A man lifted a giant shell to his mouth and blew a low, mournful note.
As Moralin knotted the blanket, waterskin, and pouch around her waist with leather thongs, she remembered the slope in the sunshine just before the Arkera warriors flowed over the top of the hill. She could almost smell the fruit, feel the handle of the basket against her palm. How rock-stupid she had been to underestimate the enemy. She scolded herself in Old Tamlin's stern voice. How could she have been so desperate for friends that she had broken her training? One day of bait had obviously shown the Arkera just where to fish the next day.

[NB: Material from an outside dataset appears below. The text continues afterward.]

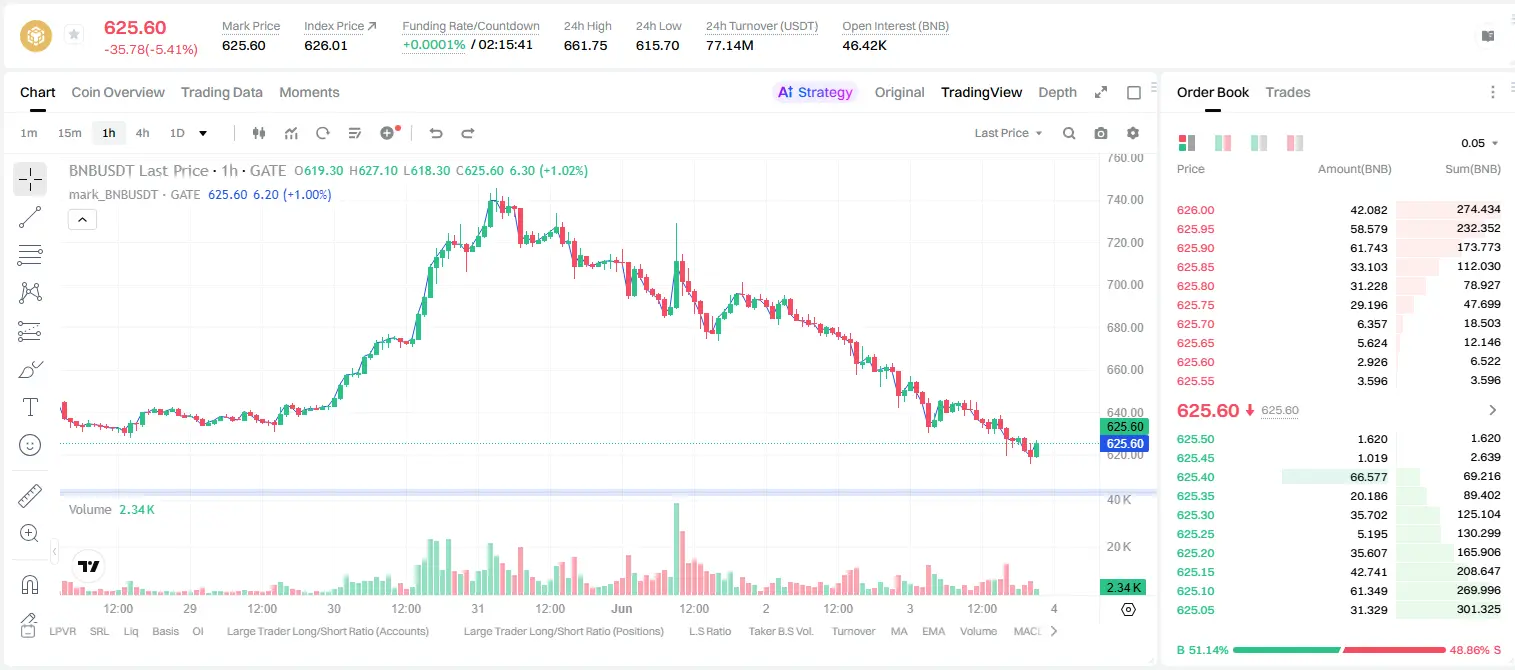1515x670 pixels.
Task: Take a chart snapshot with camera icon
Action: 1101,133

A warrior woman walked by and shouted, shaking a snakestick. Figt pulled Moralin into the long line that was forming. So many Arkera and only one of her. She made herself calm and strong.
Cora Linga, speak to me.
Long before the temple was built for the Great Ones to live in, they moved from place to place with the Delagua. Maybe something of their spirits still lingered here.
Speak to me in a way I can understand.
The Great Ones usually spoke in riddles. They also planted tests to make sure people were worthy.
Would she be worthy? She looked around. Could she remember this place if she found her way back to it, and did she know for sure which direction to go from here to home? Even the skeletons of the hump houses were gone.
Some warrior women loped by, waving their snakesticks, chanting softly. Moralin shuddered, but they didn't glance at her. Though her legs were stiff and sore, she did her best to match Figt's stride. Block the pain. That's what Old Tamlin would say. She concentrated on the wind stirring the leaves. Make a plan. She focused on Lan, sitting by the fire, holding up her embroidery for Grandmother to see, holding up her face for Grandmother to kiss.
Now they were walking beside fields the Arkera must have cultivated during the little rains. This was something she would recognize if she could get away soon. Beans and gourds had been harvested, leaving twisted vines and leggy stalks. A twig caught in her sandal, and she stooped to pull it out. When she straightened, she almost bumped heads with the person bending toward her, a person who seemed to have been suddenly woven out of the wind that whirled around them making her velee flutter.
“I was sent to speak to you.” It was a boy. About her own height. Amazingly, using her language. With an accent, yes, but her own lovely language.
“Who sent you?” Cora Linga, her heart cried triumphantly.
“Up there.” He pointed with his chin to the front of the line. He leaned in closer so the wind wouldn't carry his words away. “You can call me Song-maker. They do.” He waved his arm in a gesture that said, “All of them.”
She couldn't stop gaping. “An Arkera with Delagua words?”
“Me?” He laughed and lifted a flute to his mouth. Blew three haunting notes. “I'm not one of The People. I worked for them this rainy season as a translator when they needed to trade for things. The iron for their spears and knives. Feathers. Beads, if they're to be found. Delicacies like the fruits my people grow.” His eyebrows pulled together in a slight frown. “Now that the rains have ended, I was to be allowed to return home, until they ordered me to speak to you.”
She gave him several sideways glances. He was dressed in the Arkera way and had two stripes of paint on his cheeks, but his hair was long and pulled back, and his eyes were not that strange Arkera color.